[[ Record excerpts, beginning ]]

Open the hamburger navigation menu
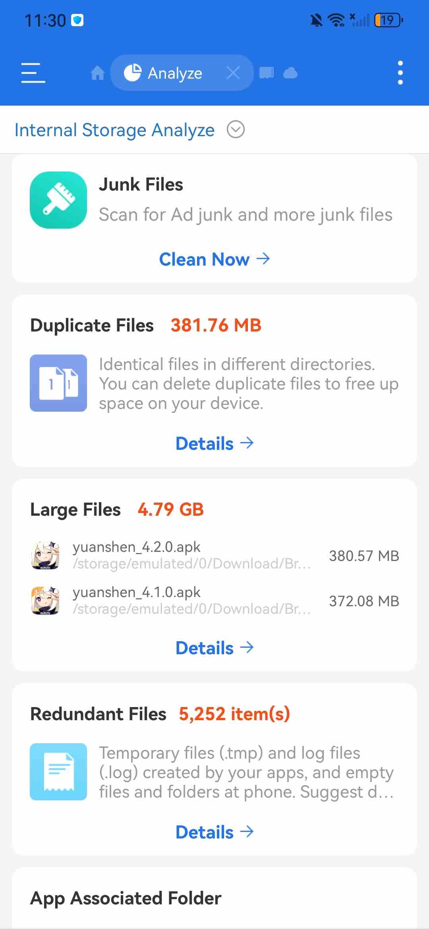The image size is (429, 929). (33, 73)
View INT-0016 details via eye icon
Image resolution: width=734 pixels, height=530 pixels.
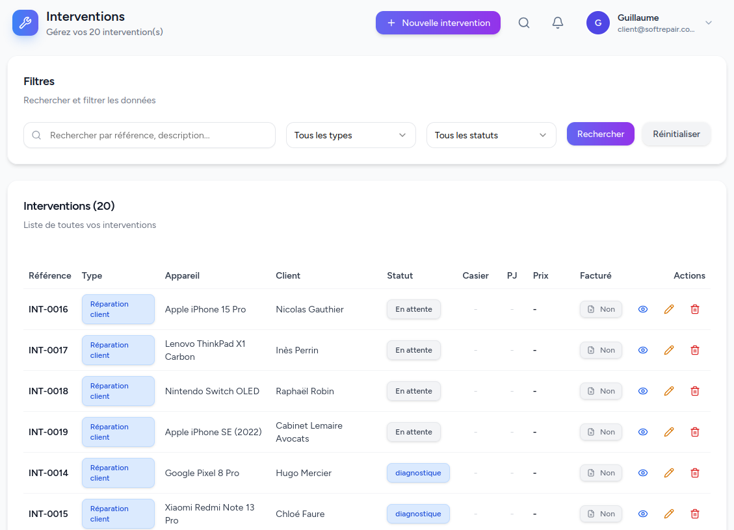click(x=643, y=309)
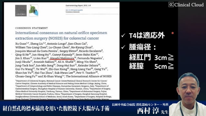
Task: Click the underlined author Atsushi Nishimura
Action: tap(62, 58)
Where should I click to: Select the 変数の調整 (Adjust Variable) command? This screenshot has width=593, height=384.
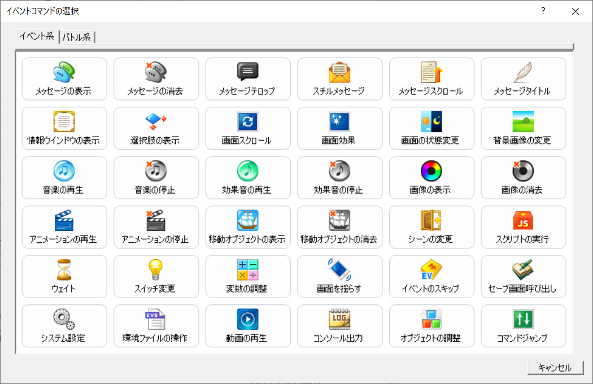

[[ Record excerpts, end ]]

:: Exercise ::
For this exercise, repeat word for word only the lines from the one containing "Image resolution: width=734" through the end of the data, including both. Pictures do not go in the copy.

:: Result of the exercise ::
Image resolution: width=734 pixels, height=530 pixels.
click(x=643, y=309)
Task: Click the underlined author Atsushi Nishimura
Action: tap(62, 58)
Where should I click to: Select the 変数の調整 (Adjust Variable) command? This screenshot has width=593, height=384.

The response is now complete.